Trade sources said that at one point, a series of demands from India, which sees itself as the champion of poor farmers and fishermen as well as developing countries, seemed intent on paralyzing talks, but facilities were found.

WTO rules state that all decisions are to be made unanimously, with any member alone able to exercise a veto.

The package, which Okonjo-Iweala described as “unprecedented,” included the two largest deals under consideration — on fisheries and a partial waiver of intellectual property rights for COVID-19 vaccines.

The Fishing Subsidy Reduction Agreement is the second multilateral agreement establishing new global trade rules reached in the WTO’s 27-year history, and it is far more ambitious than the first, which was designed to cut red tape.

The fisheries subsidy deal has the potential to reverse the collapse of fish stocks. Although significantly reduced in size, it still commands approval.

“This is a turning point in addressing one of the main drivers of global overfishing.” said Isabel Jarrett, campaign manager for the Pew Charitable Trusts to cut harmful subsidies to fisheries.
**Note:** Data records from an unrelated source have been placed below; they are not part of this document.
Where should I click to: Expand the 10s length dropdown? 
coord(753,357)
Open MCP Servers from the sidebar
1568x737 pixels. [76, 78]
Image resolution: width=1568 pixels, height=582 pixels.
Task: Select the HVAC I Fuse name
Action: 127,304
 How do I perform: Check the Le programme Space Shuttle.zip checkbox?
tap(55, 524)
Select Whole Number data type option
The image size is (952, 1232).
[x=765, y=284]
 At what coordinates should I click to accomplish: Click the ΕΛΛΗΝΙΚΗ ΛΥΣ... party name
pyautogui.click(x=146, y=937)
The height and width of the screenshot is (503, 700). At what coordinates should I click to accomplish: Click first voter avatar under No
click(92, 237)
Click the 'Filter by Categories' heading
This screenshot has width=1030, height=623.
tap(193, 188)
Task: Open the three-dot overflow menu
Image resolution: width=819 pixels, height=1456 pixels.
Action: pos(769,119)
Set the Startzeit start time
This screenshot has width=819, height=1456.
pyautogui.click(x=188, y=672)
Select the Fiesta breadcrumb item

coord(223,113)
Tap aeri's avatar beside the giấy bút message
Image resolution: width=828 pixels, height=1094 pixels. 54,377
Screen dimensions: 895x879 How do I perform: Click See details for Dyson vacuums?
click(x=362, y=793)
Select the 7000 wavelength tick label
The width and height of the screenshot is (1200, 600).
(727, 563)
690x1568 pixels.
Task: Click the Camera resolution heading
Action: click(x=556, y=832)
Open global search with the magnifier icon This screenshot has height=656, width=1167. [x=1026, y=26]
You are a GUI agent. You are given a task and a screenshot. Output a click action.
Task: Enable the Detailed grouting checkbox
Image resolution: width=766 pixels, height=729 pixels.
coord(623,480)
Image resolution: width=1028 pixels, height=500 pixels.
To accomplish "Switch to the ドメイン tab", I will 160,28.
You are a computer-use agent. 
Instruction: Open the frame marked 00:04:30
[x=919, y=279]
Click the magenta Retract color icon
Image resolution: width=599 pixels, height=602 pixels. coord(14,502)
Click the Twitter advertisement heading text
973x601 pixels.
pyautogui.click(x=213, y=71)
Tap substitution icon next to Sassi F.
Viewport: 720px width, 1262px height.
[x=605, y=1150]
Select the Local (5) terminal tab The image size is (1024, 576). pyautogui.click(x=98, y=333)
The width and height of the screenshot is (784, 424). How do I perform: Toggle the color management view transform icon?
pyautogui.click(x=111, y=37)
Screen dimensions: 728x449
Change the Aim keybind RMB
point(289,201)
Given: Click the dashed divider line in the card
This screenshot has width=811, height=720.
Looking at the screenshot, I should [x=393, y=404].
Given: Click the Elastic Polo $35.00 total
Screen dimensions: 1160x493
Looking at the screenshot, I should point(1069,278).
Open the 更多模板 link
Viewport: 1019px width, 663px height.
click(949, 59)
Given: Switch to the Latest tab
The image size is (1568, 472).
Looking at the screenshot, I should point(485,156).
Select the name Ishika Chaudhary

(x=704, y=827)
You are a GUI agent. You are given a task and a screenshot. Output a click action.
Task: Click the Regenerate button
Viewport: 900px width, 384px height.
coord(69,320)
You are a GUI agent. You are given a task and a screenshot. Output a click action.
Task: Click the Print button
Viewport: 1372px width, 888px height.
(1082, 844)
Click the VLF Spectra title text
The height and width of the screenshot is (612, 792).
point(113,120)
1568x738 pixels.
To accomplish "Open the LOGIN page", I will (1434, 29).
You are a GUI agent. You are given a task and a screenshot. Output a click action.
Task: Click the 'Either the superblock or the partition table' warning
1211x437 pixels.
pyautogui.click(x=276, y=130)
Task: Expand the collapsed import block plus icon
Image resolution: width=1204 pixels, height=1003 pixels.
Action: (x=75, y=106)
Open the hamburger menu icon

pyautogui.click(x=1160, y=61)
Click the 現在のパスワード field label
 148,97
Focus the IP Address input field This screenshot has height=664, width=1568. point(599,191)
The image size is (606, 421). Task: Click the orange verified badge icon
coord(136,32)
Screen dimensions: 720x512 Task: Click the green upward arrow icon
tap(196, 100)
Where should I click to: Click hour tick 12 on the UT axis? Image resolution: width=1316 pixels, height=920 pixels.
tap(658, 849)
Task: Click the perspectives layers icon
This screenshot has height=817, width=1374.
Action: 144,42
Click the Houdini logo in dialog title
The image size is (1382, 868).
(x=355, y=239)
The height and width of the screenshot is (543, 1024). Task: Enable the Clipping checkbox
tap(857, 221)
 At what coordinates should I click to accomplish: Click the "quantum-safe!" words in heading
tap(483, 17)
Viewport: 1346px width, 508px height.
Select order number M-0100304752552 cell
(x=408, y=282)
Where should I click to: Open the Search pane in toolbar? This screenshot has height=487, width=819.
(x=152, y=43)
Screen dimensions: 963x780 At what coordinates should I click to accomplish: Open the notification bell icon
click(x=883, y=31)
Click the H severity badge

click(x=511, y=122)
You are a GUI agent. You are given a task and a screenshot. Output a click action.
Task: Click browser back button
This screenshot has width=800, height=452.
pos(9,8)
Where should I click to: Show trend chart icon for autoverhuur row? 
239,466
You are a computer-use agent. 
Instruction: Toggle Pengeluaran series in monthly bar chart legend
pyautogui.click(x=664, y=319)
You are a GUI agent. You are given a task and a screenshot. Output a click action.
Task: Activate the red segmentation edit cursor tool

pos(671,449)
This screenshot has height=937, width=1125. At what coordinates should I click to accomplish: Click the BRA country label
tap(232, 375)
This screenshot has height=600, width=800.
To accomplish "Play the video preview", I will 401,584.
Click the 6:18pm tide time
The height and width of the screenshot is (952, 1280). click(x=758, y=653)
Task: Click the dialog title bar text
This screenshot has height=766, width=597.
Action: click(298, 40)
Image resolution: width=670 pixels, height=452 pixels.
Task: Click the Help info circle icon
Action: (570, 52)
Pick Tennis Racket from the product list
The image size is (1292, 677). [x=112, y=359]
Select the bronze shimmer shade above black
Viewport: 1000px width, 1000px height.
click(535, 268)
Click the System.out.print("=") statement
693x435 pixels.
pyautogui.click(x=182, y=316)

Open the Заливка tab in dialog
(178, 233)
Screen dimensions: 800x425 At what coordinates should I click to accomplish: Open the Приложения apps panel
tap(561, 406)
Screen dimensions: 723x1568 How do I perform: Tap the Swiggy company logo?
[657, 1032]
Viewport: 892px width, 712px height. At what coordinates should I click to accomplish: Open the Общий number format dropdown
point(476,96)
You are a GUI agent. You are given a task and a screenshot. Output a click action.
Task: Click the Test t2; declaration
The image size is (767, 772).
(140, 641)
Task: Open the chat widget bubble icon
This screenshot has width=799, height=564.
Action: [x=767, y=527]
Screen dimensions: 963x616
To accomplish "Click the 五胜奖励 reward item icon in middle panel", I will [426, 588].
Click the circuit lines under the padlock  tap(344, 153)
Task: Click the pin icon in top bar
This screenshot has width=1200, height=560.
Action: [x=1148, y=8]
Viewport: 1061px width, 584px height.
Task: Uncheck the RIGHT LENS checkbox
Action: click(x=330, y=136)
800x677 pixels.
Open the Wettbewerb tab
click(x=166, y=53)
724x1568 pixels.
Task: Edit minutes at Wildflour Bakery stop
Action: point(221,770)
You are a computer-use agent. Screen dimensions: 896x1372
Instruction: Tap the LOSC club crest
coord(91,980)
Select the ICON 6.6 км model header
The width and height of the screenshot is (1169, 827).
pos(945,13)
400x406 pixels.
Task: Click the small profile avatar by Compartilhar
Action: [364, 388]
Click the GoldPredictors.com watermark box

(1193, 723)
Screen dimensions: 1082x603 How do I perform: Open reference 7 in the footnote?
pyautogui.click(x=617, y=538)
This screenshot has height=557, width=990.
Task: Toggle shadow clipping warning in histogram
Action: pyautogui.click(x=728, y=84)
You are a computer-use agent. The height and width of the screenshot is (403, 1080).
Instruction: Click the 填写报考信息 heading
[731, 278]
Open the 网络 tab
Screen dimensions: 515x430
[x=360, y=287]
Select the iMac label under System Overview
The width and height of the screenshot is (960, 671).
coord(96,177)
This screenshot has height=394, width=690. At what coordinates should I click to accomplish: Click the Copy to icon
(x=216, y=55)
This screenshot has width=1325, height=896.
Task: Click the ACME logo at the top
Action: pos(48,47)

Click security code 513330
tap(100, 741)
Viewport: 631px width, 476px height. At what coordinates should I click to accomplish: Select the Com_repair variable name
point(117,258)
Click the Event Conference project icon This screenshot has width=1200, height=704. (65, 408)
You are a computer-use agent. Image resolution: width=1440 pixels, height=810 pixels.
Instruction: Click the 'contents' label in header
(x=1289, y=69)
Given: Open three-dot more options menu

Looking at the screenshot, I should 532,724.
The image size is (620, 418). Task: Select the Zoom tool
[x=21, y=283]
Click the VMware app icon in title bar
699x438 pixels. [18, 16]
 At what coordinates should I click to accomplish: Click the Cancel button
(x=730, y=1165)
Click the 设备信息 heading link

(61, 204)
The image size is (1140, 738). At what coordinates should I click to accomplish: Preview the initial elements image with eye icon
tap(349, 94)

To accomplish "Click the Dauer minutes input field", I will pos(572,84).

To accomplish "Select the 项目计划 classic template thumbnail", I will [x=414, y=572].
A deal to partially waive intellectual property to allow developing countries to produce and export COVID-19 vaccines divided the WTO for nearly two years, but it eventually passed. It has also come under fire from campaign groups who say it is barely expanding on the existing exemption in WTO rules and is too narrow by not covering treatments and diagnoses.

“Put simply, it’s a technocratic ploy meant to save reputations, not lives,” said Max Lawson, co-chair of the People’s Vaccine Alliance.

An agreement was also reached Thursday, on maintaining a freeze on e-commerce tariffs, which are vital to allowing the free flow of data around the world. Read more

In general, many observers were widely supportive and said the deals should strengthen the World Trade Organization, whose ability to intervene in trade disputes had been weakened by former US President Donald Trump, and put it on a path of reform.

“There is now a package on the table at (the ministerial conference) that will provide a real boost to the credibility and strength of the WTO system,” John Denton, Secretary-General of the International Chamber of Commerce, said before approving the package.